DORBON-AINÉ (1p. 218-222).
TOMMASO dit GIOTTINO
Peintre florentin, né en 1324 (?), mort en 1356 (?)


Tommaso di Stefano, surnommé Giottino[1], né l’an 1324, après avoir appris de son père les premiers principes de la peinture, se décida, étant encore très jeune, à vouloir imiter, autant qu’il le pourrait, par une étude assidue, la manière de Giotto, plutôt que celle de Stefano, son père. Il y réussit si bien que, outre une manière infiniment plus belle que son maître, il en retira le surnom de Giottino, qu’il ne perdit jamais. D’où il arriva que quelques personnes, trompées par la similitude de peinture et par ce surnom, le crurent fils de Giotto, ce qui était une grave erreur. Il est certain, ou, pour mieux dire, probable, car on ne peut jamais répondre de semblables choses, qu’il eut pour père Stefano, peintre florentin.

Giottino fut donc peintre si habile et si amoureux de son art, que les œuvres qu’on a retrouvées de lui, bien qu’en petit nombre, sont belles et procèdent d’une bonne manière. Les costumes, les cheveux, les barbes et les moindres détails de ses compositions se distinguent par un soin, une morbidesse et une harmonie que l’on ne rencontre ni chez Giotto, ni chez Stefano. Dans sa jeunesse, il peignit, à Santo Stefano al Ponte Vecchio de Florence, une chapelle[2], à côté de la porte latérale, qui, bien que très altérée aujourd’hui par l’humidité, montre, dans le peu qu’il en reste, l’adresse et le talent de cet artiste. Il fit ensuite, au coin alle Macine, aux Frati Ermini[3], les saints Cosma et Damien, qui sont presque effacés par le temps. Dans le vieux Santo Spirito, il peignit à fresque une chapelle qui fut détruite par l’incendie de cette église, et au-dessus de la porte principale, la Descente du Saint-Esprit[4]. Sur la place, au coin du couvent, pour aller al Canto alla Cuculia, on voit de lui un tabernacle contenant la Vierge entourée par des saints, qui se rapprochent beaucoup de la manière moderne par la grâce et la variété des couleurs dans les têtes et les draperies. À Santa Croce, dans la chapelle de San Silvestro, il peignit l’histoire de Constantin, qui renferme de très belles expressions dans les gestes des figures, et, derrière le tombeau en marbre de Messer Bettino de’Bardi, qui remplit d’honorables charges dans l’armée de cette époque, il le représenta, revêtu de son armure, à genoux sur le bord du tombeau, et appelé au Jugement dernier par les trompettes de deux anges qui accompagnent le Christ dans les nuages[5].
★ ★ ★ ★
| Travail à faire |
Poursuivez, s'il vous plaît, la notice sur le peintre Giottino en reprenant juste après sa dernière phrase.

[Items recensés dans un jeu de données]
★ ★ ★ ★
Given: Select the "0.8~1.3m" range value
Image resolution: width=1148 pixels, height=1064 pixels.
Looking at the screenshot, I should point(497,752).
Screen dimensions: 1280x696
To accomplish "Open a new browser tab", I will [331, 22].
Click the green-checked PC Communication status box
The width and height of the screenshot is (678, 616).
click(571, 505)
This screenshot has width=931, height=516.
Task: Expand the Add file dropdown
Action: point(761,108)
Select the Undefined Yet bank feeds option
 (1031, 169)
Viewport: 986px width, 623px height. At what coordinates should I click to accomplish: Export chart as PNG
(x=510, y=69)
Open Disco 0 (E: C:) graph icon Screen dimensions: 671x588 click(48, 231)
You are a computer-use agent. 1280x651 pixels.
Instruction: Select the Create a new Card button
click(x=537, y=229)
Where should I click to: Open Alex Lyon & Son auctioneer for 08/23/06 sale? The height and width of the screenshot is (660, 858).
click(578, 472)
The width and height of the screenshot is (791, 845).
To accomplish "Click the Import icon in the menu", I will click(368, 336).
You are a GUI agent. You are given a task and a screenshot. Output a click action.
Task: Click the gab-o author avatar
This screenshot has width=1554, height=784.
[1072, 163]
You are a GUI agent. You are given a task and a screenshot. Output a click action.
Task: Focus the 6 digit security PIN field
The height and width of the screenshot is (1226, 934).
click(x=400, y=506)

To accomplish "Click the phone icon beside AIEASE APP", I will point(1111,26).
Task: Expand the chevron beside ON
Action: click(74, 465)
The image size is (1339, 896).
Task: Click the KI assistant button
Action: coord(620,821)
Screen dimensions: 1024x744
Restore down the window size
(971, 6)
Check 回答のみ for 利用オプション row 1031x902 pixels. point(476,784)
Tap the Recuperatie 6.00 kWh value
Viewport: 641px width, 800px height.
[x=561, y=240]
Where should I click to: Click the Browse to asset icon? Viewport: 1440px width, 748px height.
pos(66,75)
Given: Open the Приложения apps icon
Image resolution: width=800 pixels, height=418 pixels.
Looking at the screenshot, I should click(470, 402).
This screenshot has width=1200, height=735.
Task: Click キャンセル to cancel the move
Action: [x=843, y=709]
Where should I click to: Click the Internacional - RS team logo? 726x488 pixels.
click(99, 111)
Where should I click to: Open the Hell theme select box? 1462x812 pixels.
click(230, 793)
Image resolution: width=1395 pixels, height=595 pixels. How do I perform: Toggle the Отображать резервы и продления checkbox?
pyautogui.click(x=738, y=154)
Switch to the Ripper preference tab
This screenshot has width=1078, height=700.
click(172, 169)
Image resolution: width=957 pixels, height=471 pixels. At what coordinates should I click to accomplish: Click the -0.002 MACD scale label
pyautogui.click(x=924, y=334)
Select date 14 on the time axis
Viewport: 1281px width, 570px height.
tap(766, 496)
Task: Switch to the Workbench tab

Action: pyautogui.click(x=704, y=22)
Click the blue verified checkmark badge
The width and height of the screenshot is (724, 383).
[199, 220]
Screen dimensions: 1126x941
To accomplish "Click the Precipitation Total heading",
★ ★ ★ ★
| Résultat attendu |
À San Pancrazio[6], en entrant à main droite, il y a de lui un Christ qui porte sa croix et d’autres saints reflétant expressément la manière de Giotto. Dans le couvent de San Gallo, qui était hors de la porte du même nom et qui fut ruiné pendant le siège, on voyait dans le cloître une Pietà, peinte à fresque, dont il y a une copie à San Pancrazio, sur un pilastre, à côté de la grande chapelle. Il peignit à fresque, à Santa Maria Novella, un saint Cosme et un saint Damien, sur la façade intérieure, à main droite en entrant, à côté de la chapelle San Lorenzo de’Ginochi et, à Ognissanti, un saint Christophe et un saint Georges qui, ayant été altérés par le temps, ont été repeints par d’autres peintres, par suite de l’ignorance d’un préposé, peu connaisseur en pareille affaire. La même église a conservé de sa main l’arc au-dessus de la porte de la sacristie qui représente la Vierge tenant son Fils, bonne peinture à fresque qu’il exécuta avec beaucoup de soin[7].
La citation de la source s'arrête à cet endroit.